DIVERSITY DONE RIGHT
Not one of the main characters in Kipo and the Wonderbeasts are white. And, I’m here for that. I don’t mean the talking animals and adorable Mondu. While finding her way back to her father (a black man), Kipo befriends two humans as well as many, many wacky animal characters. Both black characters: a young, tough loner named Wolf and a music-loving sweetheart boy named Benson – are black. And Kipo herself is half-black and half-Asian (her mom, who’s died long ago is Japanese.)
What makes it remarkable is that diversity is casually presented. It’s not awkward like we’ve seen too many times in recent television series and movies. They’re kids; they’re black. I AM HERE FOR THIS!
Tiny spoiler: Kipo develops a romantic interest in Benson in the first season, a little bit of a crush on the first boy she’s met outside of her tiny borough community. I can’t blame her. Benson is a cutie, with sick style and even sicker taste in music. She confesses her feelings to him during a Ferris wheel ride in an ‘everybody is welcome’ theme park run by rats (see what I mean about the fantastic characters?) Benson doesn’t reciprocate. He’s gay. Kipo is a little embarrassed, but there’s no unnecessary drama or awkwardness.
It’s huge to have a gay character in a children’s animated series.

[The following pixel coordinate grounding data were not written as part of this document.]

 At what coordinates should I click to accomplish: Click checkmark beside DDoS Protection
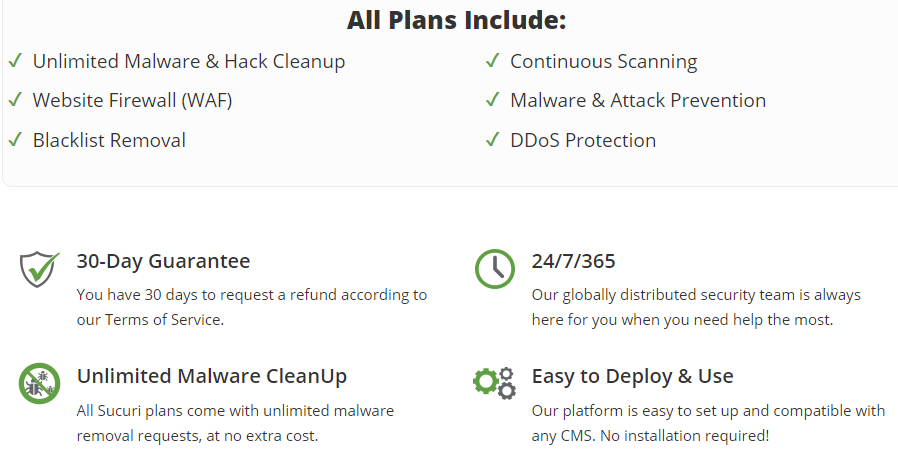(x=493, y=139)
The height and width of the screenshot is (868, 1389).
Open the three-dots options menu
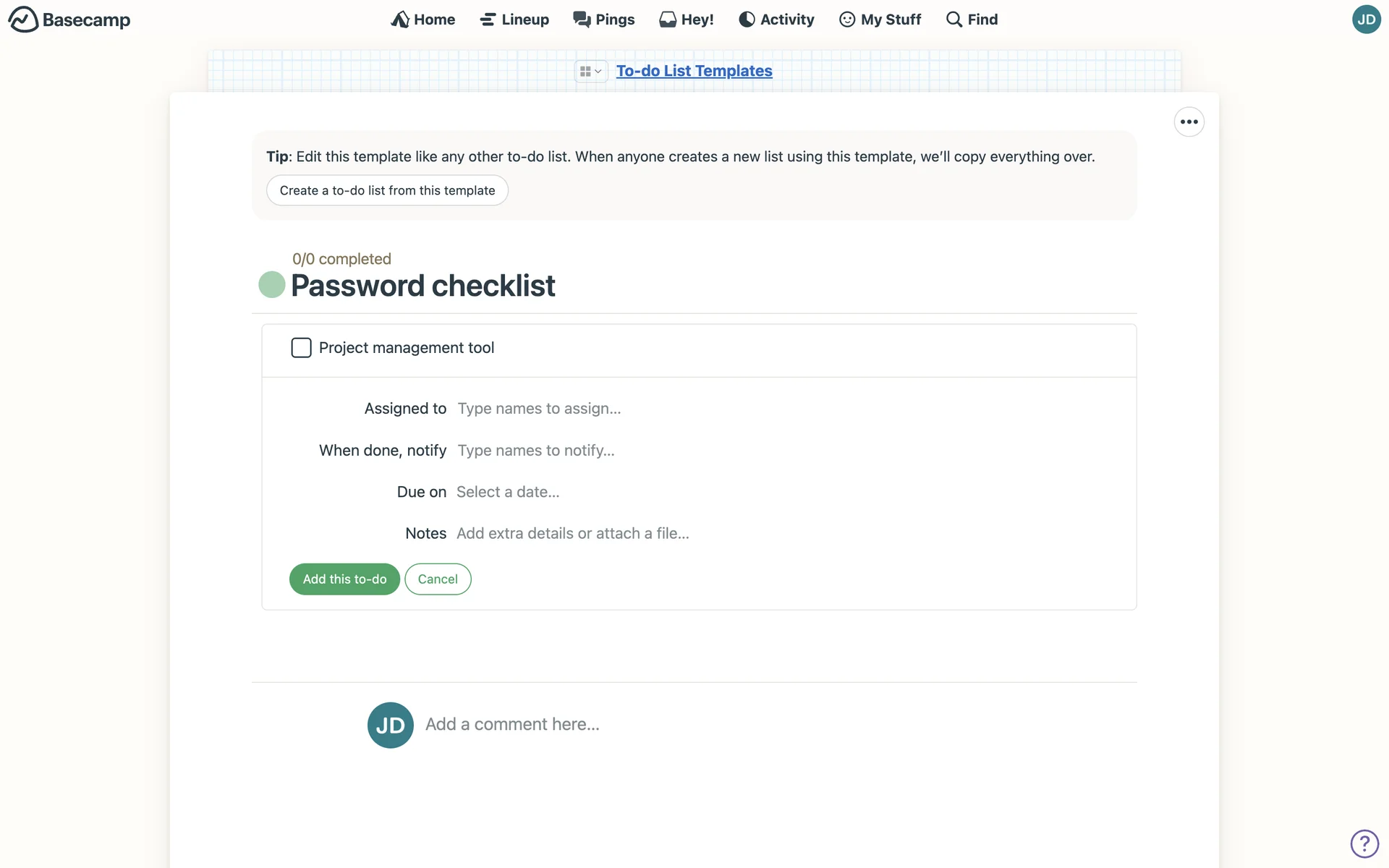[x=1189, y=122]
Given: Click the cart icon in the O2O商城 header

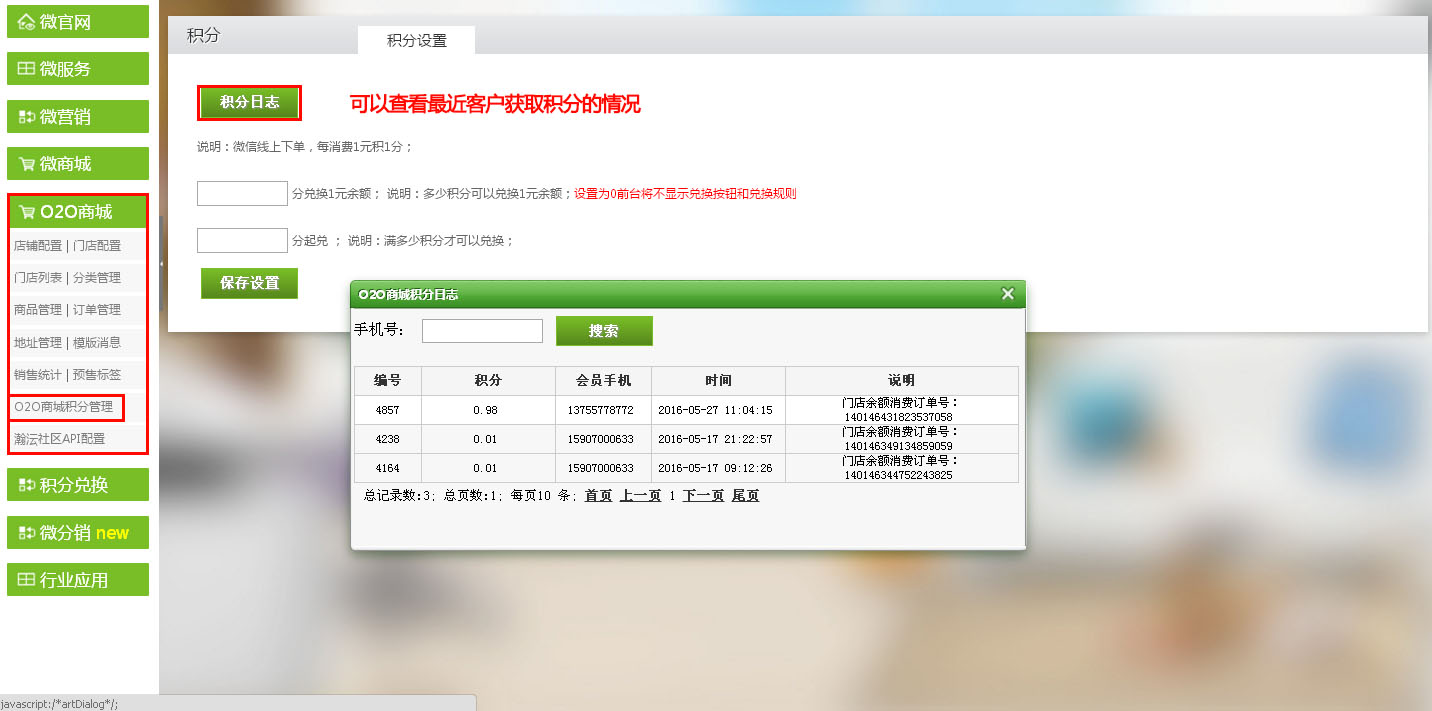Looking at the screenshot, I should point(26,212).
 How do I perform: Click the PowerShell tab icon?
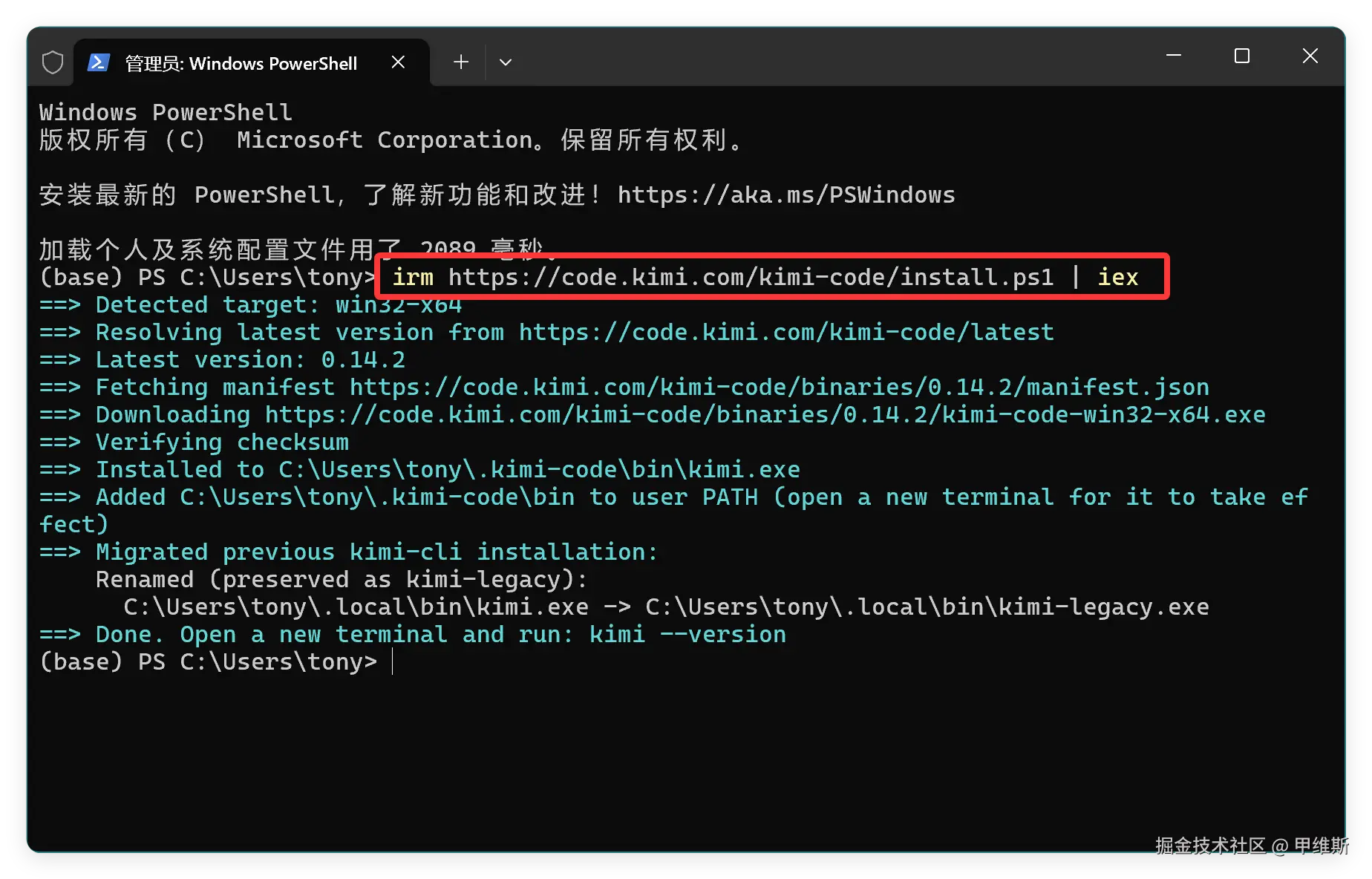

But, a queer character who’s casual, out, and joyous: that’s the icing on the cake for me. There is a scene where Benson hallucinates, and a rainbow shoots out of his mouth. What an evolution in how animation deals with queer characters. Another spoiler: Benson eventually meets the cutest boy. The two are #couplegoals.
BANGING SOUNDTRACK
If I’ve not convinced you to binge-watch Kipo and the Wonderbeasts yet, let me bring your attention to its killer soundtrack. We’re talking Sterling Brown, Daniel Rojas, GZA. My favourite songs are Newton Wolves Rap by GZA and John Hodgman and Grrl Like by Dope Saint Jude.
Overall, this is one of the best shows – from animation to writing to world-building – that Dreamworks has made so far. Kipo and the Wonderbeasts is a children’s show done right. The recurring theme is to use understanding and empathy to engage with people and animals that have different views and life experiences than your own. Who can deny that not just kids, but adults need to relearn these lessons today?